[EXTRACTED INFORMATION]:
* Begin *

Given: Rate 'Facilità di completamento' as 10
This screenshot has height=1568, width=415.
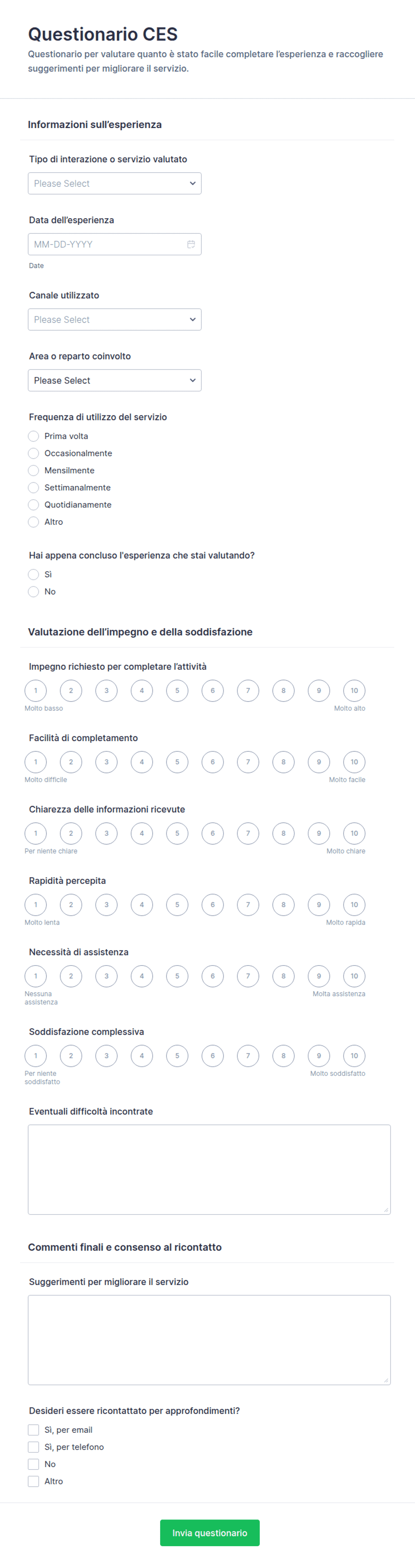Looking at the screenshot, I should coord(354,762).
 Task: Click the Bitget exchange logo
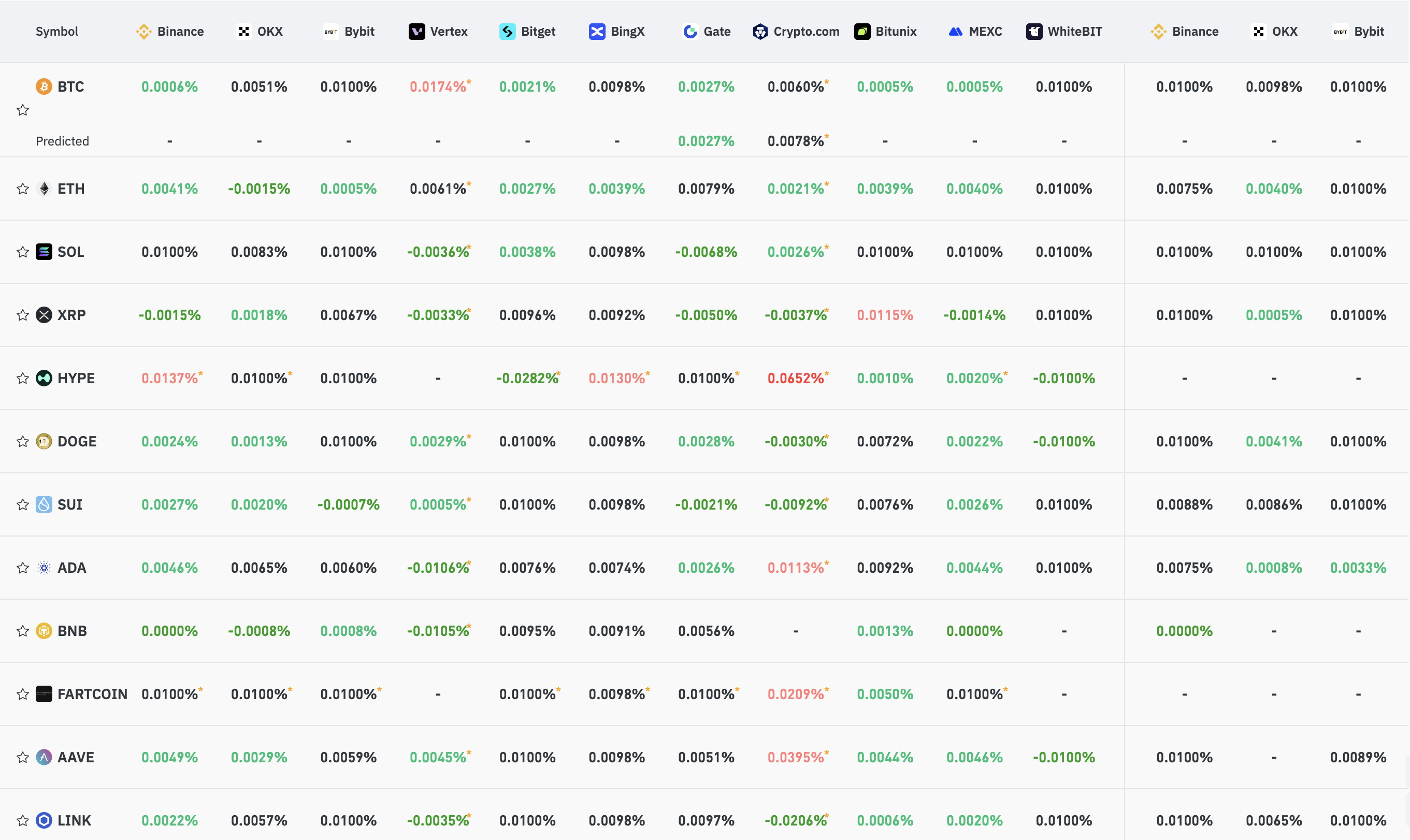click(507, 32)
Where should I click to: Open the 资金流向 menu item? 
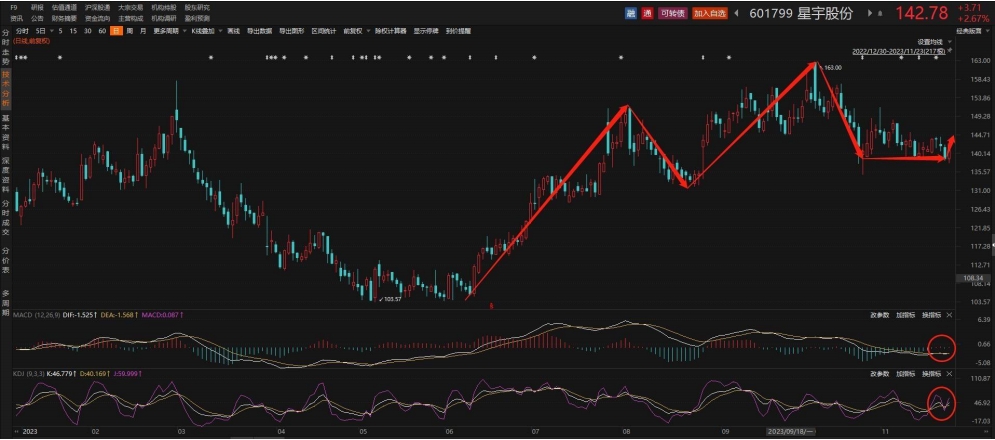click(x=97, y=18)
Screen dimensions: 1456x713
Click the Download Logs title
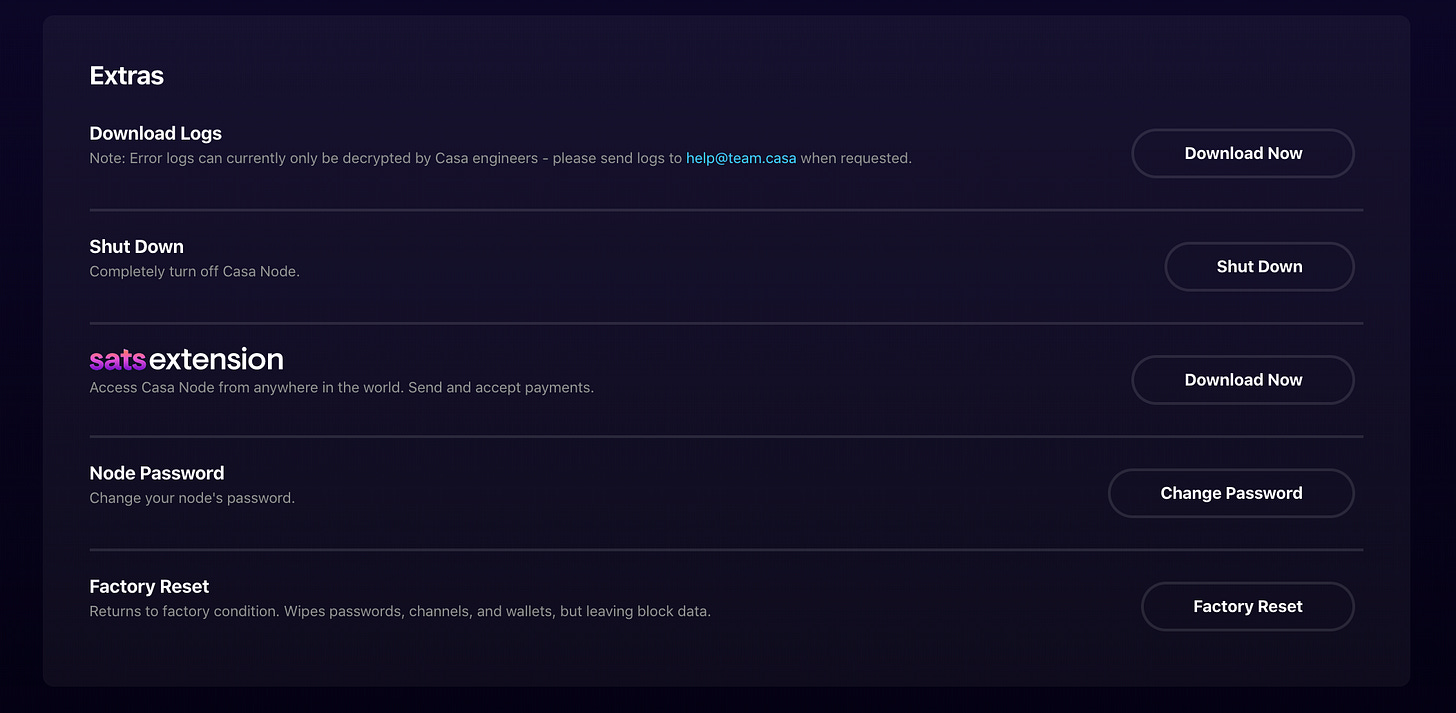(155, 133)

* End *

Copy out every line of the items above word for word, leaving the pictures out.

[SOLUTION]:
Given: Rate 'Facilità di completamento' as 10
This screenshot has height=1568, width=415.
Looking at the screenshot, I should coord(354,762).
 Task: Click the Bitget exchange logo
click(507, 32)
Where should I click to: Open the 资金流向 menu item? 
click(x=97, y=18)
Screen dimensions: 1456x713
Click the Download Logs title
(155, 133)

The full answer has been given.